Within Houthi jails inmates were allegedly subject to extreme torture, including being strung by their wrists or genitals for weeks at a time, and doused in acid or melted plastic. One survivor, Monir al-Shariq was so horrifically tortured he was left unable to speak.

So far most of the detainees are believed to men. However, the anti-trafficking organisation said this week that mass arrests of women started after the Houthi appointment a year ago of Sultan Zabin as head of the Sanaa criminal investigation division.

The rebel-run Interior Ministry vehemently denied the allegations, calling them rumours from the “mouthpieces of the mercenaries” that are “tarnishing the image of security apparatus”.

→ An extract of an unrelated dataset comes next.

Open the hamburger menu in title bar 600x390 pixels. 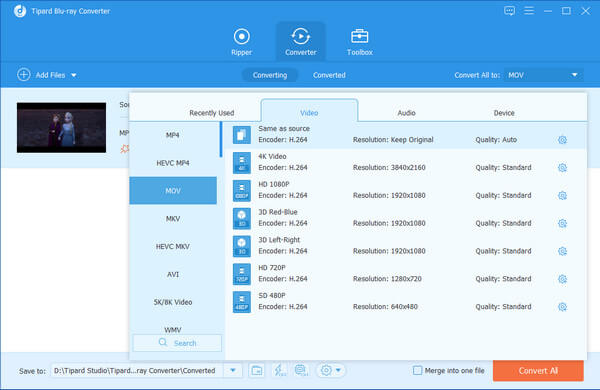coord(529,11)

It also denied the existence of secret prisons and illegal and arbitrary detentions and vowed to prosecute those behind the reports.

The news of the targeting of women comes as representatives of the warring factions in Yemen meet in Jordan to work on implementing a prisoner-swap agreed to during the last round of talks, in Sweden in December.

The talks are also focused around the strategic Red Sea port city of Hodeidah, the main gateway for over 80 percent of Yemen’s supplies of food and medicines.

Under a ceasefire deal, both sides agreed to withdraw from the city and hand it over to local government together with UN monitors.

On Thursday, unknown gunmen fired at the convoy of the head of a UN mission charged monitoring the truce as the officials left a key meeting.

Retired Dutch Major General Patrick Cammaert was not in the vehicle that was hit and he and his team returned to their base safely, according to Stephane Dujarric, the UN’s spokesman.

“I can assure you that General Cammaert and his team are supplied with the strongest possible security measures the UN can supply,” Mr Dujarric said on Thursday.

“But it is important to add that all the parties in Yemen are also responsible for the safety of all UN personnel in Yemen … We are dealing with a highly volatile environment in Hodeidah.”

Maj Gen Cammaert had been in the port city since late December trying to get the internationally recognised government and the Houthis to redeploy their forces as per the Swedish agreement.

Houthi television channel al-Masirah branded him “biased” in favour of the government, however, after Maj Gen Cammaert expressed disappointment at the rebels’ failure to open humanitarian corridors between Hodeidah and the capital.

Instead, the Houthis pretended to cede control of the port to naval forces by dressing their fighters in coastguard uniforms.

Both the rebels and officials from the government side blamed the other for the shooting.

Yemen plunged into civil war in late 2014, when the rebels captured the capital, Sanaa. A Saudi-led coalition intervened a year later, fighting alongside government troops.